You have 15 years up on me in terms of programming, we obviously both have built systems on which peoples very lives depend, and yet we’ve ended up in different places. My background is industrial machines (including SCADA), engineering (as a practice - civil, mechanical, electrical, structural, gas, sewerage, fire & explosion), telecoms, emergency dispatch, emergency services, major disaster response and management, disaster planning, and those other disasters - finance, insurance, legal and government.
I agree very much with ensuring that manual override is always available. That’s why I want an emergency cutoff switch as a standard feature - slap that big red button, everything stops.
However, as humans we’re terrible at remembering and checking everything we should before we start doing something, that’s why so many professions have checklists. For example, the biggest bang-for-buck life saving for surgery has been a checklist used to record every item used in surgery, and make sure that it’s accounted for at the end.

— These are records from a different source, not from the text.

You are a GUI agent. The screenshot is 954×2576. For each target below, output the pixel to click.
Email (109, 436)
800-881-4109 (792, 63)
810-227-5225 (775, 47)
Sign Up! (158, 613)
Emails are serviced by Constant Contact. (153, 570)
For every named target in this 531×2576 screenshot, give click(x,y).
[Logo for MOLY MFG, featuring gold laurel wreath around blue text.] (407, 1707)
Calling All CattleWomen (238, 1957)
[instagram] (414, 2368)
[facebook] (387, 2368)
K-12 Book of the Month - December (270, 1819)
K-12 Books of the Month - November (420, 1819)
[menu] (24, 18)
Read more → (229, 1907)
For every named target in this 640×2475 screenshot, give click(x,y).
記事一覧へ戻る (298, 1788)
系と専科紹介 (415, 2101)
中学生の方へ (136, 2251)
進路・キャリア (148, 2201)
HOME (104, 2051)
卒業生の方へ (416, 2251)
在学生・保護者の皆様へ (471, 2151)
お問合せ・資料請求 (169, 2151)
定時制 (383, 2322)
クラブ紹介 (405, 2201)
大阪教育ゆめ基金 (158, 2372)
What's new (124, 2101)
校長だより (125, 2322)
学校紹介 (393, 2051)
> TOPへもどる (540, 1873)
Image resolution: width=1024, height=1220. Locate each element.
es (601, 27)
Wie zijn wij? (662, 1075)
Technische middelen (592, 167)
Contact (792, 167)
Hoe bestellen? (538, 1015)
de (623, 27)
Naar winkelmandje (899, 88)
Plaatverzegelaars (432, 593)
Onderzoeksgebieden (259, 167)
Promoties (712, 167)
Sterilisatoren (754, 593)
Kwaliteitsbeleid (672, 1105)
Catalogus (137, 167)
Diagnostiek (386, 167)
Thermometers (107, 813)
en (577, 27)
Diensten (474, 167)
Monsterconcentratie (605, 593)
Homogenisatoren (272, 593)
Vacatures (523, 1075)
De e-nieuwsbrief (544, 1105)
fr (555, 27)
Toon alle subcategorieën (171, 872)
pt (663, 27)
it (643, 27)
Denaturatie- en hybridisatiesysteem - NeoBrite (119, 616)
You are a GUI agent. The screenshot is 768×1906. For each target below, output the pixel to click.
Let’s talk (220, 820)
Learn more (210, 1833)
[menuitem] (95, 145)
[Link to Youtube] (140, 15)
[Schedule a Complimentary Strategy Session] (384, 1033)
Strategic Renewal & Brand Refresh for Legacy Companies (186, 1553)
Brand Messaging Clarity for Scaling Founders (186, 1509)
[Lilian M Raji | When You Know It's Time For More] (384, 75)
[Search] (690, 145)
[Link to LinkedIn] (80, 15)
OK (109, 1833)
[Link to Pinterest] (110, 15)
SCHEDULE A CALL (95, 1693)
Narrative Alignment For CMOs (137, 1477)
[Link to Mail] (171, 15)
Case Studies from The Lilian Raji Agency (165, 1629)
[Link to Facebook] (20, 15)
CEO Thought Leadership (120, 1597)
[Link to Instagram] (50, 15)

But computers are really good at remembering stuff that they’ve been programmed to remember.
And so is trusting ourselves (without some form of verification like a checklist), and trusting that others have the same insight and understanding that we do.
Expecting that everyone else should measure up to our understanding of a correct ‘process’ to assess and ensure their own safety is, I’m afraid to say, naive, based on lots of experience in many different places. I’ve been there before and I have no desire to take that risk again for myself or implicitly impose it on others.
This machine is implicitly assuming a hell of a lot of understanding and commonsense that a lot of people just do not have, or more correctly they do have it, but in a very different cultural and language context that puts them at unreasonable risk due to the assumptions that have been made.
For example for the alternate view, I have a variety of tools with various safety features, such as thermal overload detectors, that let me work faster and safer. Some of these are computer controlled and yet I trust them. They aren’t perfect, but they are massively better than nothing. I do trust my digits to them, and I can vouch that their safety features work, when my slap-dash approach doesn’t.
I’m not suggesting that we can completely eliminate risk, with a tool like this, of course not. But we can significantly mitigate the risk, and that is worthwhile.